Collection entries

####

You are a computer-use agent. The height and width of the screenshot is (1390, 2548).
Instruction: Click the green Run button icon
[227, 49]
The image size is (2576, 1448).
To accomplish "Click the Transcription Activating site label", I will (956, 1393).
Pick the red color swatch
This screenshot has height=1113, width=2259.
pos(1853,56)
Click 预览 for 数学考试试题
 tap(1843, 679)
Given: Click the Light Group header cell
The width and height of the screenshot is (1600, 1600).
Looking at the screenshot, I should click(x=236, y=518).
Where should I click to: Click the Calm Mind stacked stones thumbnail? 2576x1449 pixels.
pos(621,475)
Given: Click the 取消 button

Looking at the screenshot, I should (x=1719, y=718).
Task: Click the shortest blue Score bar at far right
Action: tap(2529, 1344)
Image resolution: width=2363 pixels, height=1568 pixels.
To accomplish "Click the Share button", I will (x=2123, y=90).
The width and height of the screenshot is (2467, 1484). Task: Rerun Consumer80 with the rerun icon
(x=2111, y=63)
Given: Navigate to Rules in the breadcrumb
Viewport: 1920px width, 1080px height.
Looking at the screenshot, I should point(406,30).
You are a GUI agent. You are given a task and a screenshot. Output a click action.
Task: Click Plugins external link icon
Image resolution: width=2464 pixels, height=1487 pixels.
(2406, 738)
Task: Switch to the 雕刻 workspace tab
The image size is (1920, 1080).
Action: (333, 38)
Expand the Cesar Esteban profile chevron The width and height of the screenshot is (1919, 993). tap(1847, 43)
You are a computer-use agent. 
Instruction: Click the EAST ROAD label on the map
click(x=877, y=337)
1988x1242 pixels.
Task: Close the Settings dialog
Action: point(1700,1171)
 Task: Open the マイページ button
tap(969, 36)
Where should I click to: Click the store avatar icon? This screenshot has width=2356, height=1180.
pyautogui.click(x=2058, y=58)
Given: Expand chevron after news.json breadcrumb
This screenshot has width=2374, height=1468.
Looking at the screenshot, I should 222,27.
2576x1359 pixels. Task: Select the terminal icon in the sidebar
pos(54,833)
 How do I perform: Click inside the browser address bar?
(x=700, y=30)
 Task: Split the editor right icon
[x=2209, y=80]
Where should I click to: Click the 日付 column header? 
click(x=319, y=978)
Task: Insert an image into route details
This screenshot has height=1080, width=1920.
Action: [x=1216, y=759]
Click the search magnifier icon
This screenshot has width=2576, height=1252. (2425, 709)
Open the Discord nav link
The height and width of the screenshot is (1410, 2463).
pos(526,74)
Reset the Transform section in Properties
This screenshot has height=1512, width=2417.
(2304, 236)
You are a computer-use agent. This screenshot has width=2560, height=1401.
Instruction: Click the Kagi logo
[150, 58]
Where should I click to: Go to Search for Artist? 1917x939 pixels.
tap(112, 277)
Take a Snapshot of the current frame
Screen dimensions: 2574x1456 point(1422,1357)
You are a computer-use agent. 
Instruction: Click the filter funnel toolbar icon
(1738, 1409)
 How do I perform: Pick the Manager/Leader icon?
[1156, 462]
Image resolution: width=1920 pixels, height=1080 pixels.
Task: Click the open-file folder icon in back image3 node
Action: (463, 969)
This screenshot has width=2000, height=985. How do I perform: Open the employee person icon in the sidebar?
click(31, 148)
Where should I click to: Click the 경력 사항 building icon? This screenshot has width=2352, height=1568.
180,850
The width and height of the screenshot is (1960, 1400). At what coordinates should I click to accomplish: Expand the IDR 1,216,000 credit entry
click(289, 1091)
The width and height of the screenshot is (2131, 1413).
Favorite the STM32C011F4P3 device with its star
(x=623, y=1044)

####

Exercise details
From the opening line of the data above, please print each line as written up to and including the line that contains "Task: Switch to the 雕刻 workspace tab", and nothing more.

Response
You are a computer-use agent. The height and width of the screenshot is (1390, 2548).
Instruction: Click the green Run button icon
[227, 49]
The image size is (2576, 1448).
To accomplish "Click the Transcription Activating site label", I will (956, 1393).
Pick the red color swatch
This screenshot has height=1113, width=2259.
pos(1853,56)
Click 预览 for 数学考试试题
 tap(1843, 679)
Given: Click the Light Group header cell
The width and height of the screenshot is (1600, 1600).
Looking at the screenshot, I should click(x=236, y=518).
Where should I click to: Click the Calm Mind stacked stones thumbnail? 2576x1449 pixels.
pos(621,475)
Given: Click the 取消 button

Looking at the screenshot, I should (x=1719, y=718).
Task: Click the shortest blue Score bar at far right
Action: tap(2529, 1344)
Image resolution: width=2363 pixels, height=1568 pixels.
To accomplish "Click the Share button", I will (x=2123, y=90).
The width and height of the screenshot is (2467, 1484). Task: Rerun Consumer80 with the rerun icon
(x=2111, y=63)
Given: Navigate to Rules in the breadcrumb
Viewport: 1920px width, 1080px height.
Looking at the screenshot, I should point(406,30).
You are a GUI agent. You are given a task and a screenshot. Output a click action.
Task: Click Plugins external link icon
Image resolution: width=2464 pixels, height=1487 pixels.
(2406, 738)
Task: Switch to the 雕刻 workspace tab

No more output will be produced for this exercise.